Background Severe ischemia induces renal injury less frequently in women than men. In this study, cardiac arrest and cardiopulmonary resuscitation were used to assess whether estradiol is renoprotective via an estrogen receptor (ER)-dependent mechanism. Materials and Methods Male and female C57BL/6 and ER gene-deleted mice underwent 10 min of cardiac arrest followed by cardiopulmonary resuscitation. Serum chemistries and renal stereology were measured 24 h after arrest. Results Estrogen did not affect mean arterial pressure, regional renal cortical blood flow, and arterial blood gases.
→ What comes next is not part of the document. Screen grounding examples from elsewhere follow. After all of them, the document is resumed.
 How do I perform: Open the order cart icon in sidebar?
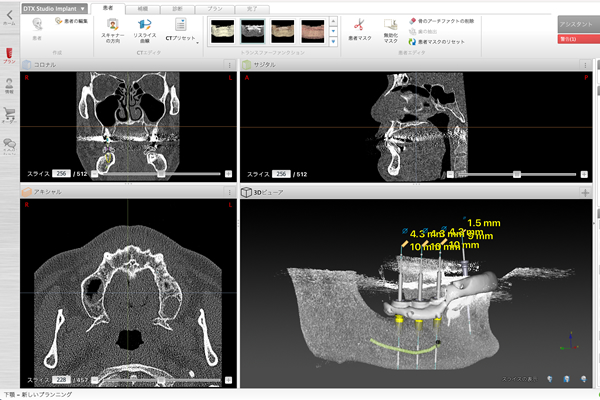(x=9, y=116)
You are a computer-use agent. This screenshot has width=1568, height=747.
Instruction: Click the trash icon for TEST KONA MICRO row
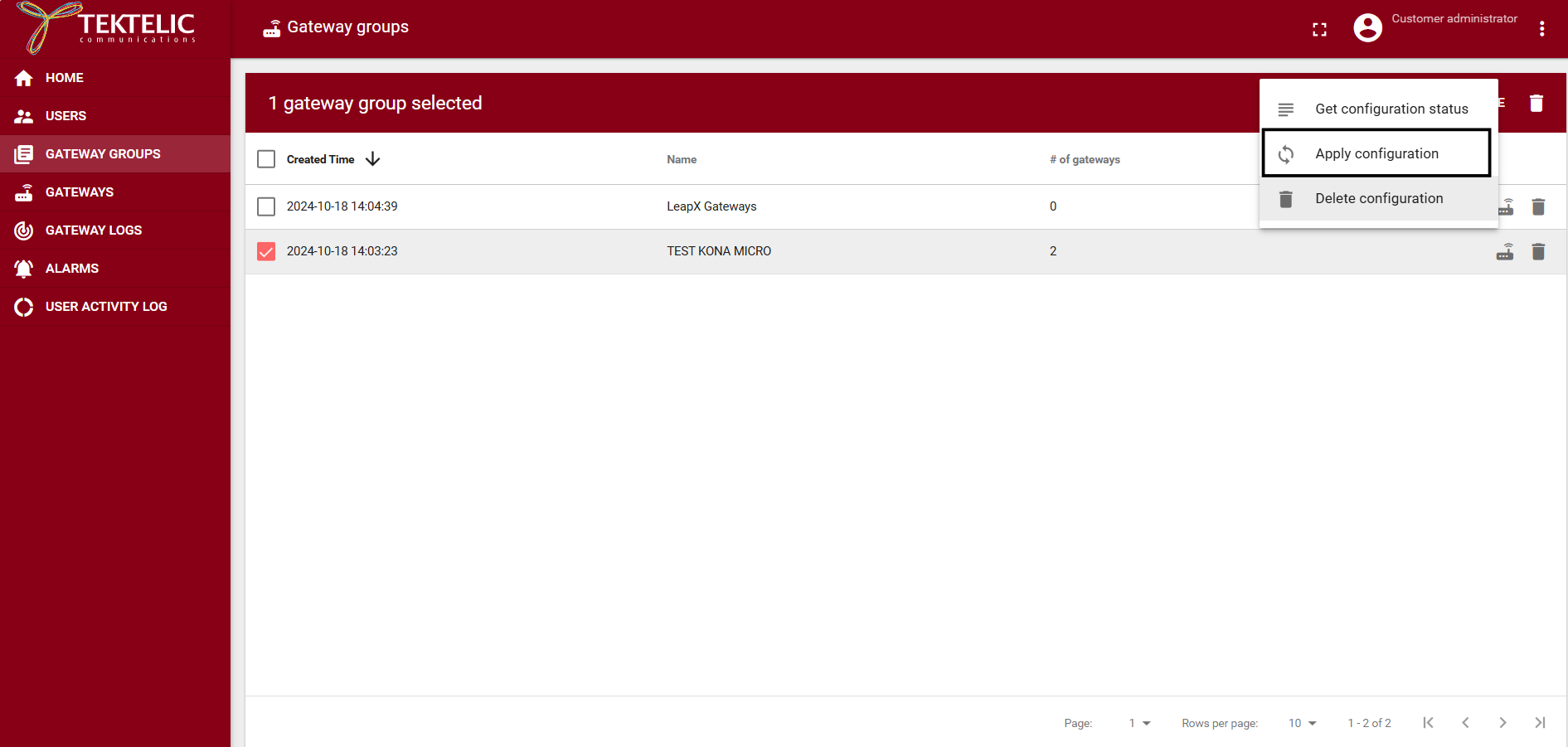1537,252
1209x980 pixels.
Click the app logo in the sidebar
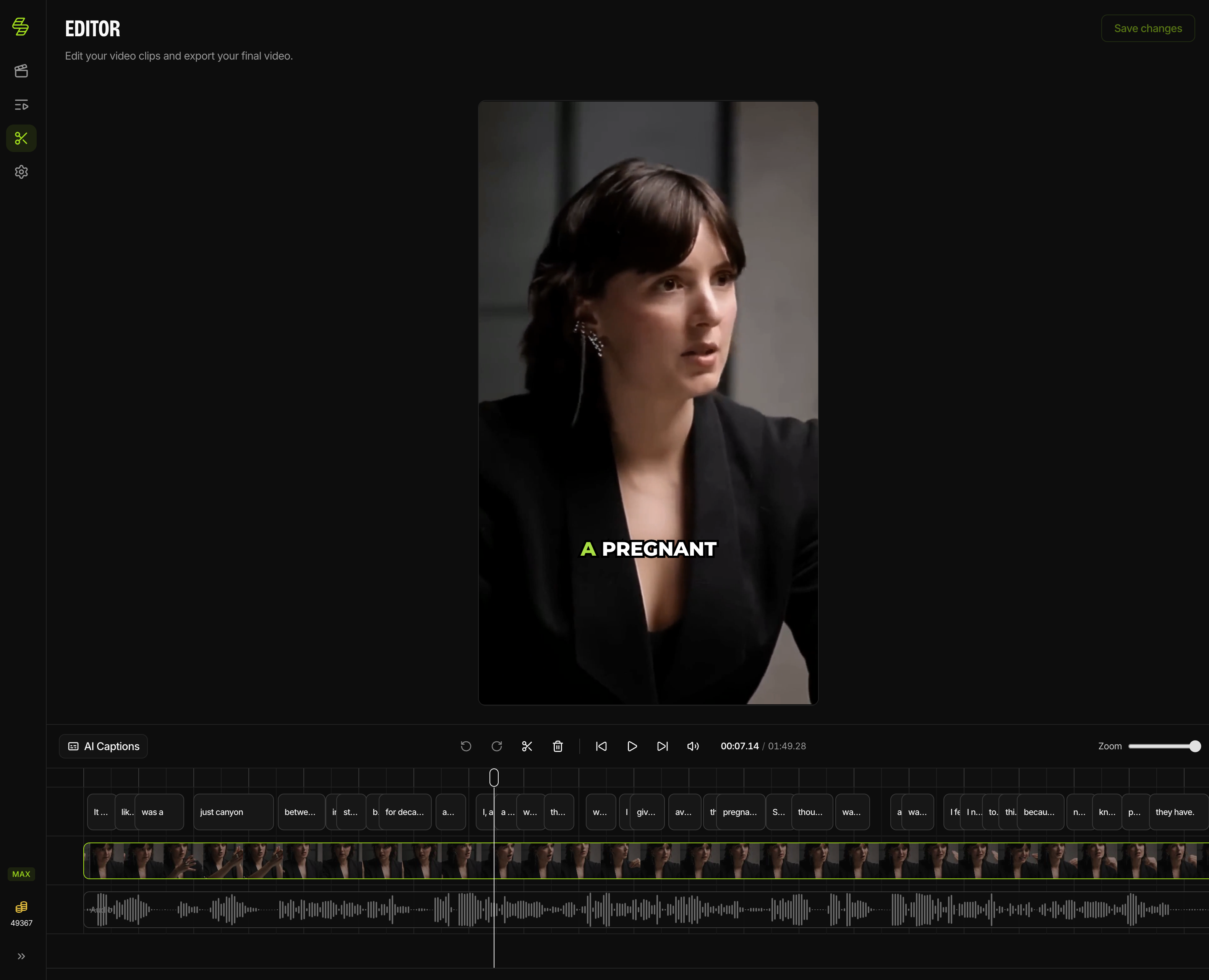point(20,26)
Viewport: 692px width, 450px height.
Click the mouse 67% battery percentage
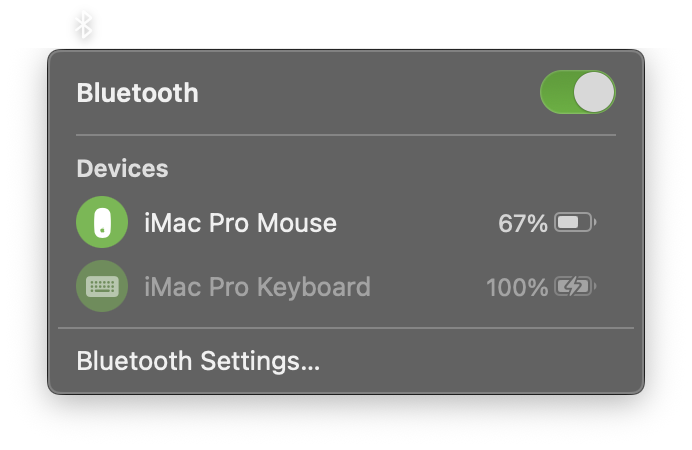(x=522, y=223)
Hence, female kidneys were protected (mean ± SEM: blood urea nitrogen, 65 ± 21 vs.149 ± 27 mg/dl, P = 0.04; creatinine, 0.14 ± 0.05 vs. 0.73 ± 0.16 mg/dl, P = 0.01; volume of necrotic tubules, 7 ± 1% vs. 10 ± 0%, P = 0.04). Estrogen also reduced renal injury. In intact females (n = 5), ovariectomized/vehicle-treated (n = 8), and ovariectomized/estrogen-treated (n = 8) animals, blood urea nitrogen was 65 ± 21, 166 ± 28, and 50 ± 14 mg/dl (P = 0.002); creatinine was 0.14 ± 0.05, 0.74 ± 0.26, and 0.23 ± 0.27 mg/dl (P = 0.014); necrotic tubules were 2.5 ± 0.25%, 12.0 ± 1.9%, and 5.0 ± 1.6% (P = 0.004), respectively. In ER-α and ER-β gene-deleted mice and controls estradiol-reduced functional injury (blood urea nitrogen: estradiol 117 ± 71, vehicle 167 ± 56, P = 0.007; creatinine: estradiol 0.5 ± 0.5, vehicle 1.0 ± 0.4, P = 0.013), but the effect of estradiol was not different between ER-α or ER-β gene-deleted mice. Adding ICI 182,780 to estradiol did not alter injury. Conclusions In women, kidneys were protected from cardiac arrest through estrogen. Estradiol-mediated renoprotection was not affected by ER deletion or blockade. Estradiol is renoprotective after cardiac arrest. The results indicate that estradiol renoprotection is ER-α and ER-β independent.